- Born: 5 December 1987 Accra, Ghana
- Died: 16 January 2019 (aged 31) Accra, Ghana
- Cause of death: assassinated
- Occupation: Investigative journalist;
- Website: www.tigereyepi.org

= Ahmed Hussein-Suale =

Ghanaian undercover investigative journalist (1987–2019)

Ahmed Hussein-Suale (5 December 1987 - 16 January 2019) was a Ghanaian undercover investigative journalist and an associate of fellow Ghanaian investigative journalist Anas Aremeyaw Anas. He died on Wednesday, 16 January 2019, when unidentified men on motorbikes shot him three times, twice in the chest and once in his neck in his vehicle.
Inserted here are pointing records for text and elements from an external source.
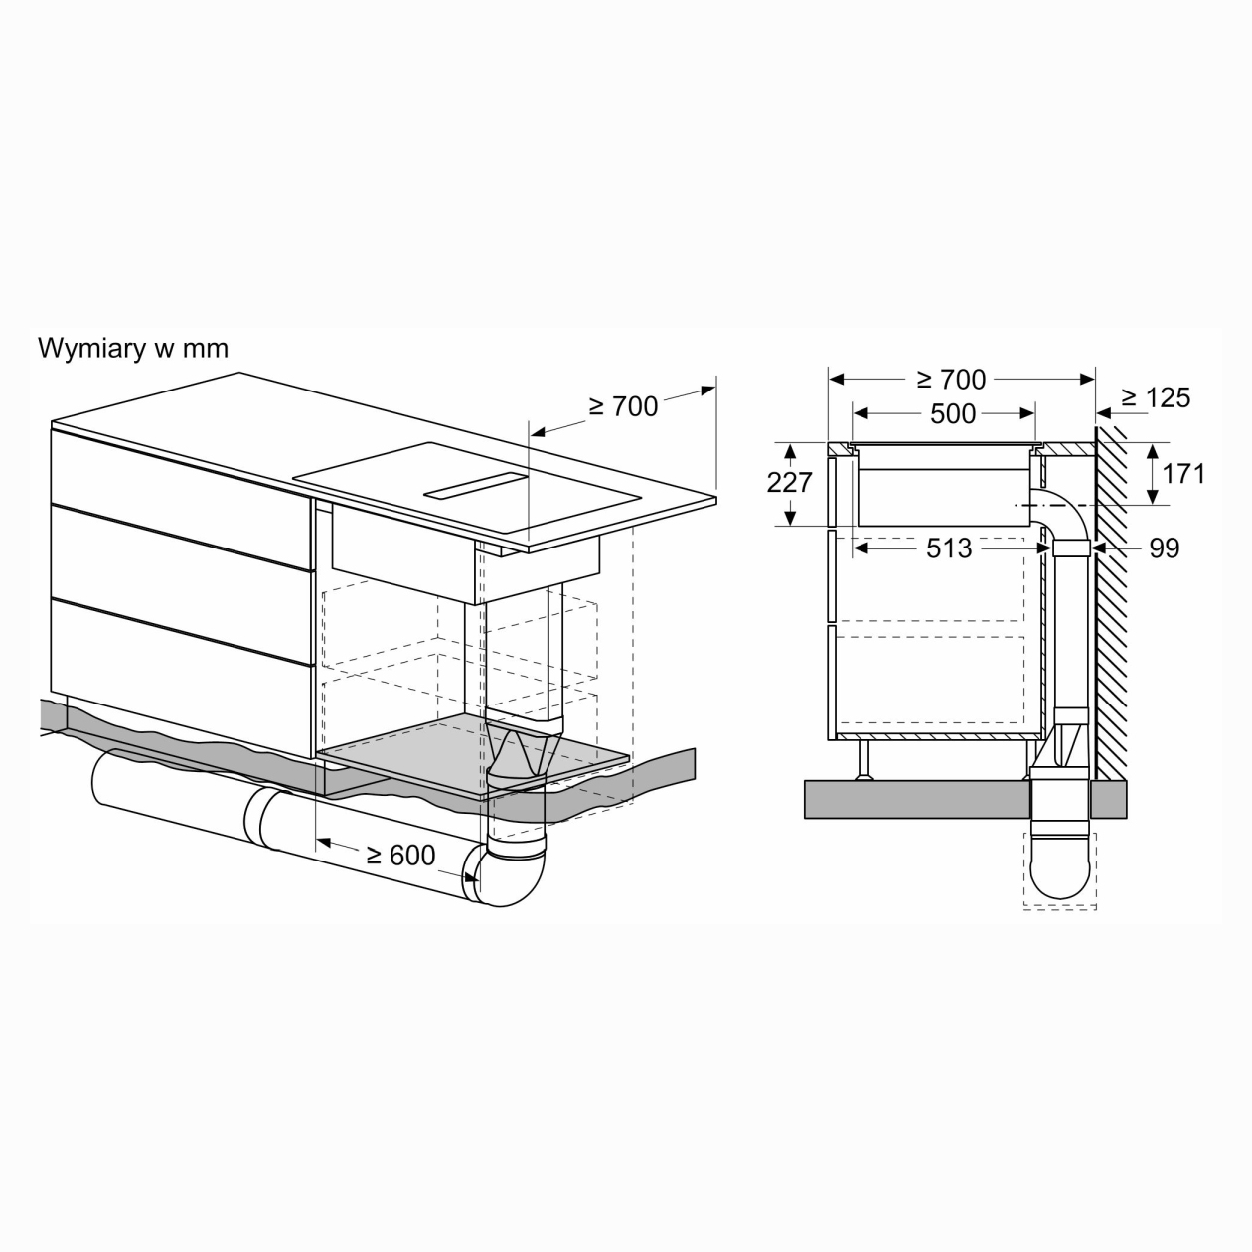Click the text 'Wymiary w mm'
point(133,348)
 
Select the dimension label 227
point(789,482)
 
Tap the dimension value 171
point(1183,474)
==Notable investigative works==
Ahmed was a member of the investigative firm Tiger Eye Private Investigations which investigated corruption in the Ghana Football Association named Number 12, which led to the removal of office and a lifetime ban of its President Kwesi Nyantakyi. In response, Kennedy Agyapong – a Ghanaian member of parliament – called for retaliation against Hussein-Suale.

He was also part of an investigative journalism piece in collaboration with the BBC into human body parts sold for ritual magic in Malawi.

==Assassination==
Ahmed was murdered on 16 January 2019 in his vehicle by two unidentified men on motorbikes. He was shot twice in the chest and once in the neck.

On 16 January 2020, a renowned international journalist, Guillaume Perrier published findings of a private investigation into the murder of Ahmed Hussein Suale as part of Forbidden Stories.

Kwei Quartey dedicates his novel "The Missing American" to Ahmed with these words, "To Ahmed Hussein-Suale, a Ghanaian journalist martyred on Wednesday, January 16, 2019". (2020: Soho Press, NY, NY, page v.)

On Tuesday, October 14, 2025, the criminal case against one of the suspects in Ahmed’s assassination, Daniel Owusu Koranteng, was discontinued on the advice of the Attorney General of Ghana, leading the presiding judge at the Madina District Court to discharge the suspect due to the lack of evidence to prosecute him.